ASSIGNED TASK
Scan the data. Collect each line that contains the word "screenshot".

INPUT MATERIAL
────────────────

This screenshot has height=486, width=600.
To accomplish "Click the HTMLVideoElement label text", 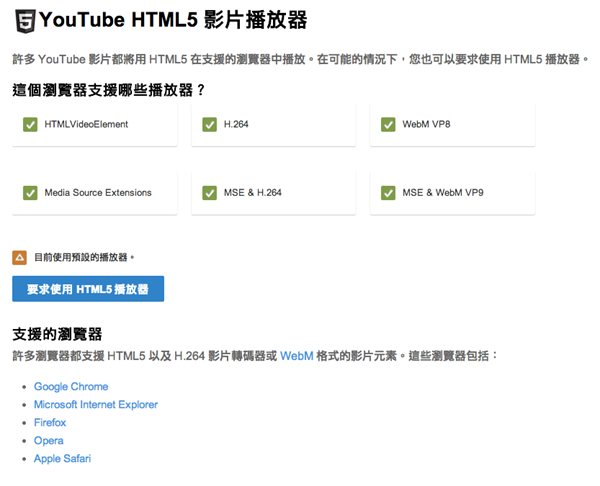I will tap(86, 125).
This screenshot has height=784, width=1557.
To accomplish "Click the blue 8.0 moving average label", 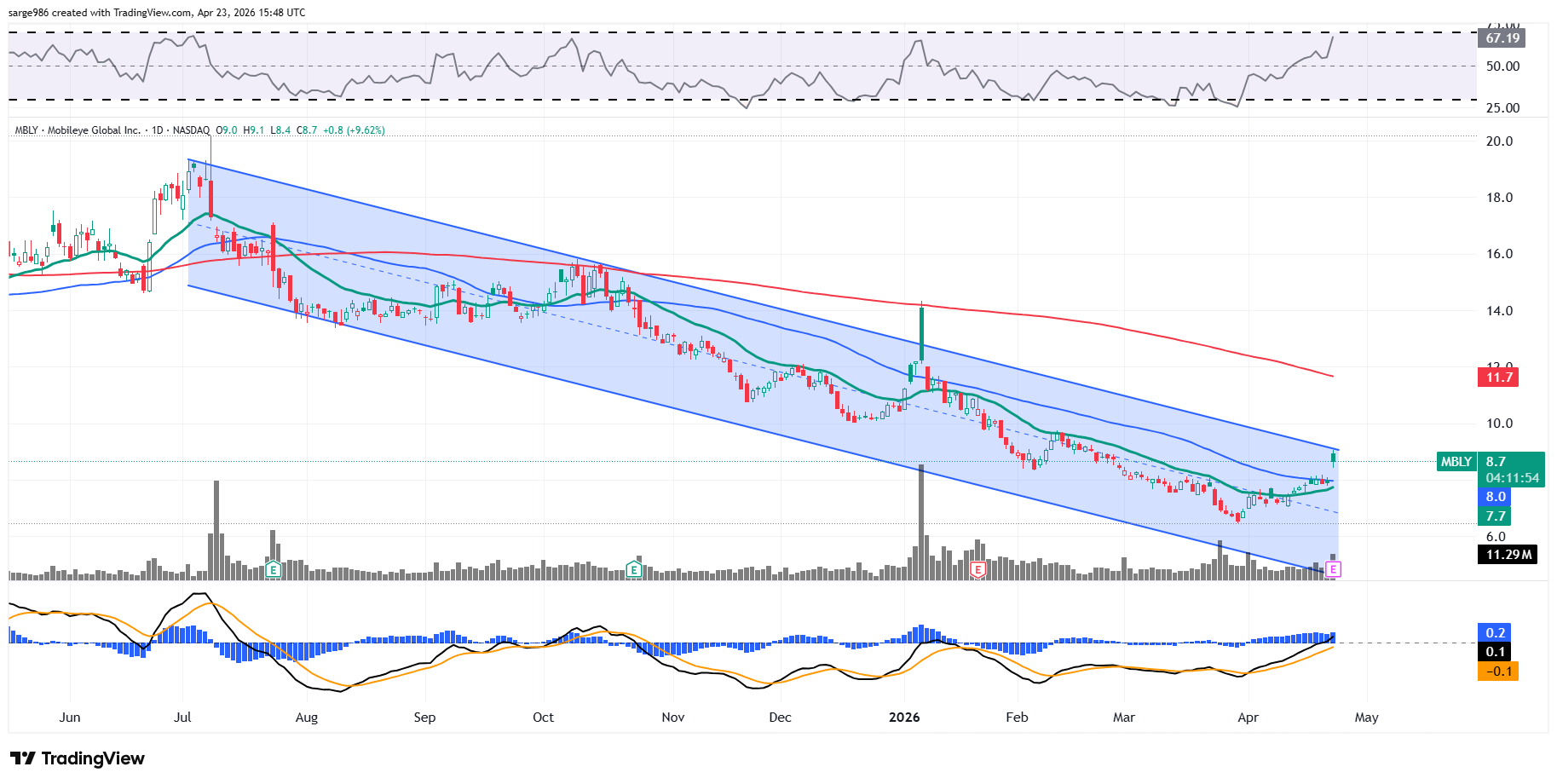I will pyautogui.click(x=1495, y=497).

────────────────

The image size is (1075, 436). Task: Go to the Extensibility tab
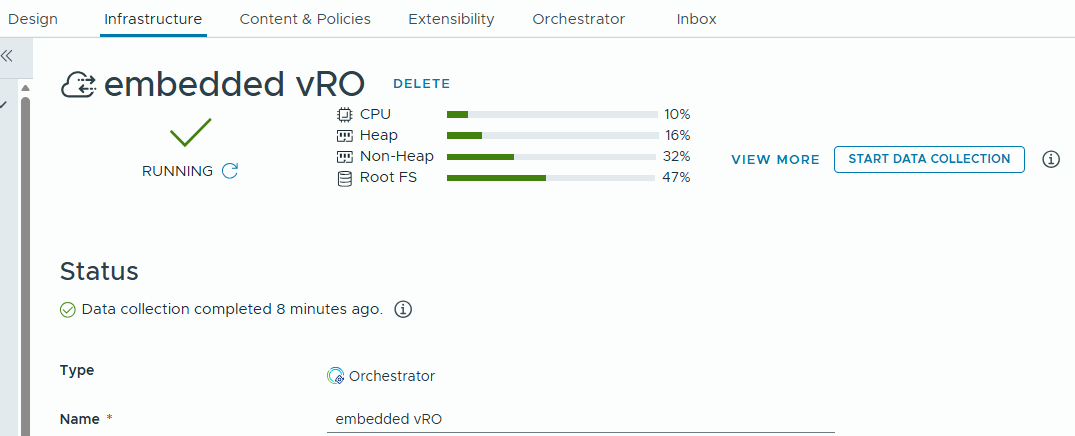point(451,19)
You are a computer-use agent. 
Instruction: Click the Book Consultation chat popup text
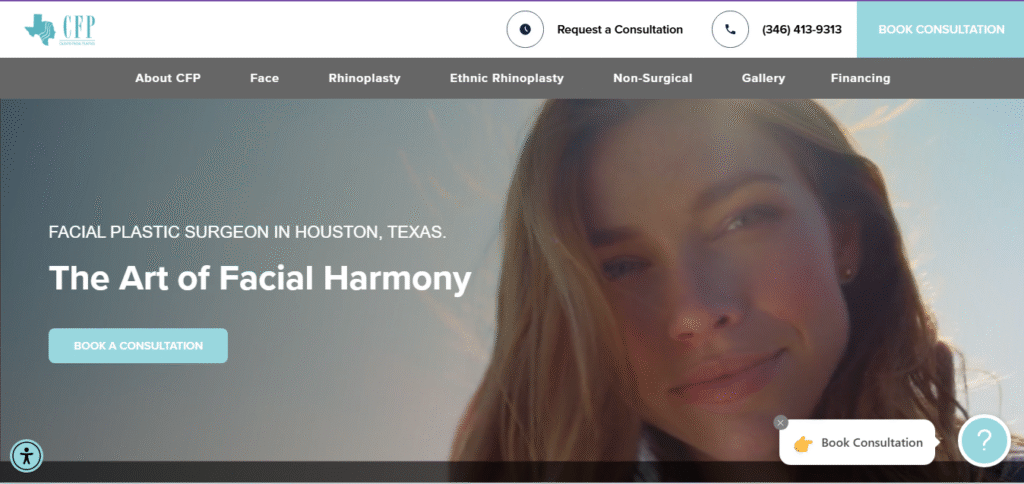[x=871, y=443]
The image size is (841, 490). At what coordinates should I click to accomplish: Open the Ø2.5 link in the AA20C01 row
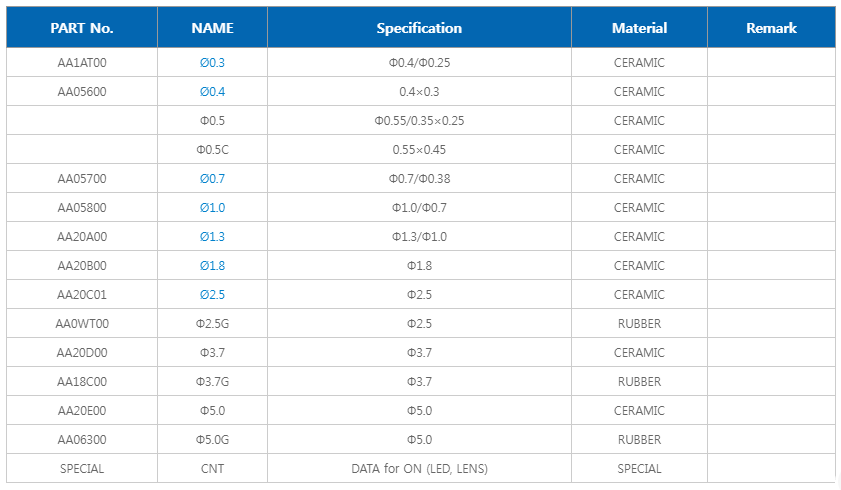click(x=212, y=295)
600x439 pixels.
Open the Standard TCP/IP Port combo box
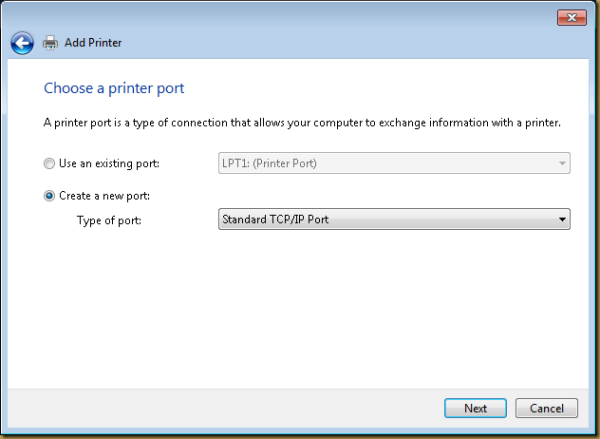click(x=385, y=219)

────────────────

EXERCISE RESULT
This screenshot has height=486, width=600.
This screenshot has height=784, width=1557.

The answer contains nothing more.